I sure hope you’ve finished it already.

Next Up: Brand

You’ve got a book. Which means you’ve got a genre, and more importantly, I hope, means you have a theme and a mood and a feel. Here’s where magic and immeasurable things come in: what does your book feel like? How do you want to make readers feel? What emotions and undercurrent course through your story to give it the climax and pay-off it earns? Follow that through the process and I’m convinced you can’t go wrong.

First Comes the Title

I’ve already mentioned how The Thompson Gunner became Tumble Turns became Borderline Famous. The other story I’ll mention is how Miya Kressin’s Asylum saga came to be. Originally that was published as “What Once Was,” “What May Be,” and “What Will Be.” Sitting down to do covers, I realized that repeated “What” was bothering me. So I dropped it. When I pitched the branded idea to Miya, she got it, and so became Once Was, May Be, and Will Be.

I think it’s because I was thinking about the magic of the book. It’s a beautiful story with visceral prose that has a cathartic and empowering climax. The best way to make it feel that way straight out of the gate was to let it stand and get out of its way. Highlighting its essence.

Coming up with great titles is a post of its own.

Tag, Your Book’s It

Where would you find your book, and what are some highlights of it? Where is it set, and what are some conflicts the characters grapple with? Do they grow? How, and if not, why not? What’s holding them back?

Think about where you would find your book in a bookstore (remember those?). What section you’re looking in, but this goes beyond genre. One of the defining themes of Perfect Skin, for example, is that its lead character, Jon Marshall, is a single father. It’s not just unique and a storytelling device; Jon’s relationship with his six-month-old daughter the Bean is the loving, beating heart of the book.

Define the Journey and Obstacles

They say it’s not the journey that matters so much as the destination. Whether that’s true or not, a story is not just a beginning, middle, and end but also about how a character navigates through those things and changes while doing so.
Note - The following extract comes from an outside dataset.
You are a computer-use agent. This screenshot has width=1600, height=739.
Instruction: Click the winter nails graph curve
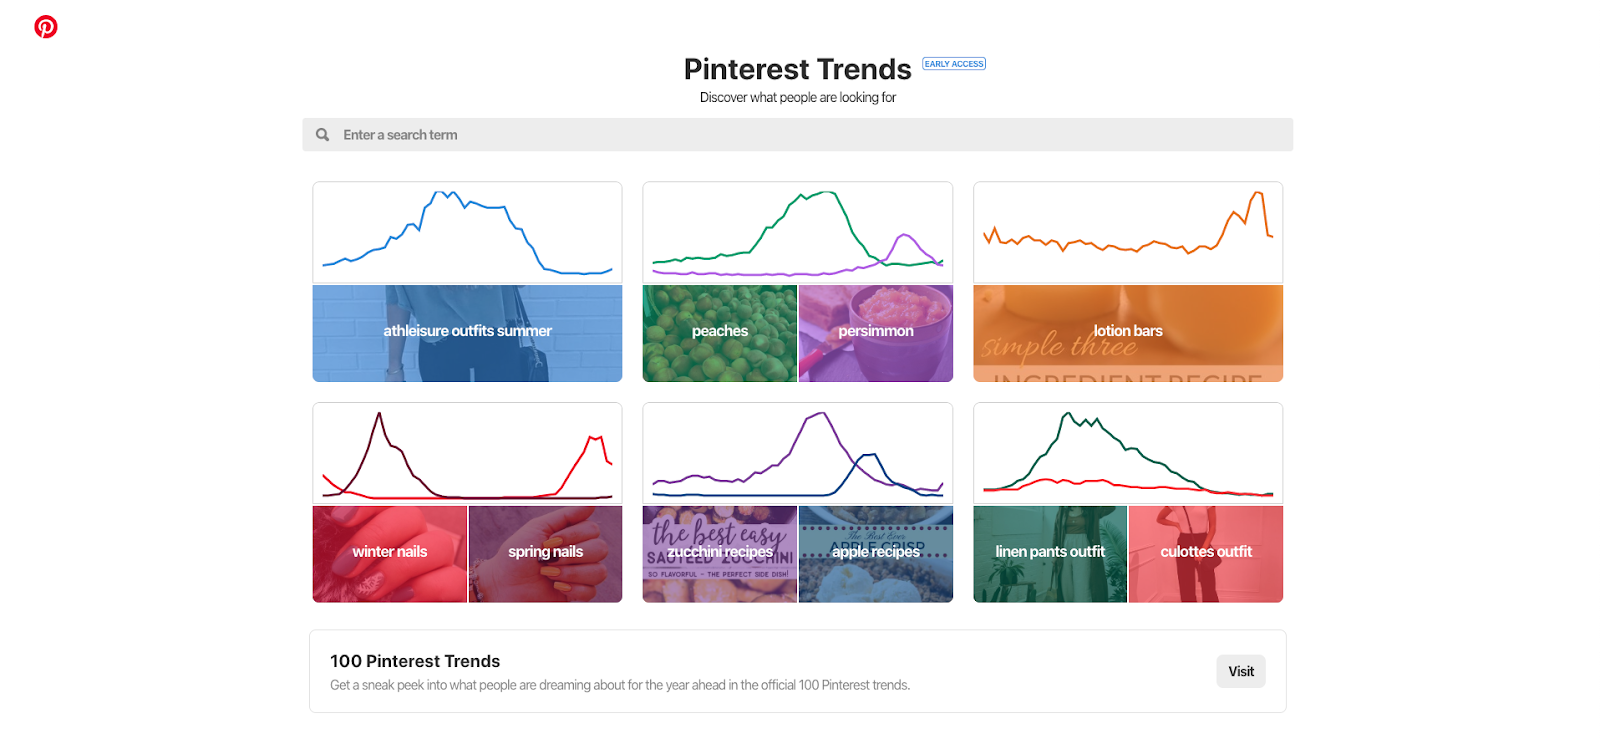click(467, 452)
So what does that look like for your book? How does the plot progress that journey? And what are the obstacles encountered? They’re not just for making the journey more difficult or advancing the plot. How your character responds to and moves past obstacles says a lot about who they are, which in turn says a lot about the story you’re telling. So what are they and where do they bring the story?

Allude to But Avoid Spoilers

You DON’T want to give away major plot points. You DON’T want to reveal twists that are going to dig your hook deeper into your readers to ensure the HAVE TO keep turning pages.

But you do want to allude to them. For example, the description for The Prodigal Hour notes that “[Cassie] knows who told her: Chance.” It’s a time travel novel and works as an allusion that there’s something more going on than Chance realizes, because how could he tell her something he doesn’t know yet?

It’s about Emotions, Not Endings

Remember that branding question? How do you want your readers to feel?

This goes back to spoilers. You don’t want to give away the ending of your book, or even major plot points. What you DO want to do is two-fold: indicate what’s at stake and why it matters, because that’s where the emotions come from. You don’t want to tell your readers what obstacles your character needs to overcome and how they’ll do so; what your character is trying to achieve that those obstacles are in the way of, and why those achievements matter to your character.


I think if you focus on those seven things you’ll find yourself with the sort of description that not only captures the real essence of your book but makes readers want to dive in.